Equinor and its partners in the Troll and Oseberg fields in Norway: Petoro, TotalEnergies, Shell, and ConocoPhillips, are looking into building a 1 GW floating wind farm to power the two offshore fields.
The partners have already initiated feasibility studies to explore options for building a floating offshore wind farm in the Troll area, some 65 kilometres west of Bergen, and are aiming to have an investment decision in place next year.
The wind farm, called Trollvind, would have an installed capacity of about 1 GW and is planned to go into operation in 2027.
According to Equinor and its partners, with an annual production of some 4.3 TWh and an onshore connection point, Trollvind could both power the offshore fields and deliver extra electricity to the Bergen region, which already serves several of these installations with power and needs more input to its electricity grid.
Transferring offshore wind power to shore may enable the possibility to build a larger wind farm than one directly connected to oil and gas installations offshore, the partners said, adding that increasing the size of wind farms is a key factor in industrialising floating offshore wind and reducing costs.
“Trollvind is a concept where renewable energy works to facilitate several objectives; helping cut emissions through electrification, delivering power to an area where shortages have already created challenges for new industrial development, and Norway maintains its position as a leader in the industrialisation of floating offshore wind”, said Equinor’s chief executive, Anders Opedal.

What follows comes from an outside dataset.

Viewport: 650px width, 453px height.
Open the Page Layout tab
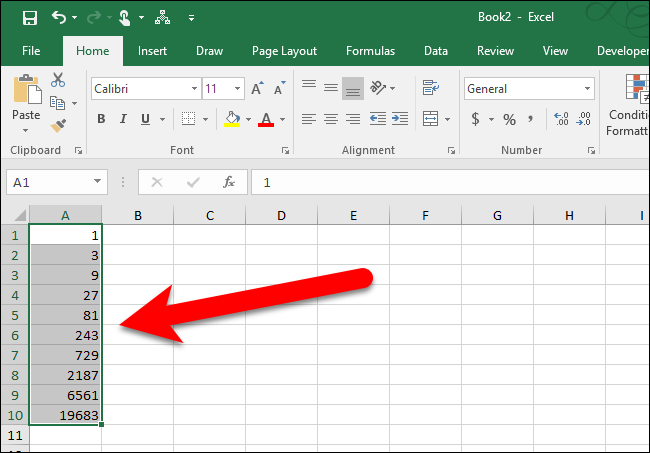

The partners are evaluating commercial arrangements where the Trollvind development is selling power to the Troll and Oseberg installations and the Kollsnes natural gas processing plant, with no other forms of financial support required.
Estimates indicate that Trollvind can deliver power for less than NOK 1/kWh (approximately EUR 0.1/kWh), according to the companies.
“Such an agreement would ensure greater long-term access to power at a stable price in an area where the power situation is strained. At the same time secure a sufficient income level for the wind farm to trigger the investment”.
The plan is that the partnership will buy as much energy as the wind farm can produce at a price that can make the project possible, Equinor, Petoro, TotalEnergies, Shell, and ConocoPhillips stated in a press release on 17 June.
“Using our integrated capabilities to decarbonise existing operations and accelerate offshore wind development is exactly the kind of action our companies need to be taking to further society’s progress towards net zero by 2050”, said Shell’s global EVP, Renewable Generation, Thomas Brostrøm.
Equinor said that Trollvind could be realised by building on the collaboration established between government authorities and the industry through Hywind Tampen, with experience transferred and learning utilised while good co-existence solutions are identified and implemented from an early stage.
The Hywind Tampen project, being built by Equinor and its Snorre and Gullfaks partners, is under construction and will become the world’s first floating wind farm to power oil and gas platforms.
The first of the 11 Siemens Gamesa 8.6 MW wind turbines that will make up the floating wind farm was installed several days ago at the construction site some 140 kilometres offshore the Norwegian coast.
The electricity generated by its wind turbines will cover around 35 per cent of the annual power needs of the five platforms at the Snorre and Gullfaks offshore oil and gas fields.
Along with being the first floating offshore wind farm to deliver electricity to oil and gas installations, Hywind Tampen will also become the largest floating wind farm in operation, once commissioned by the end of this year.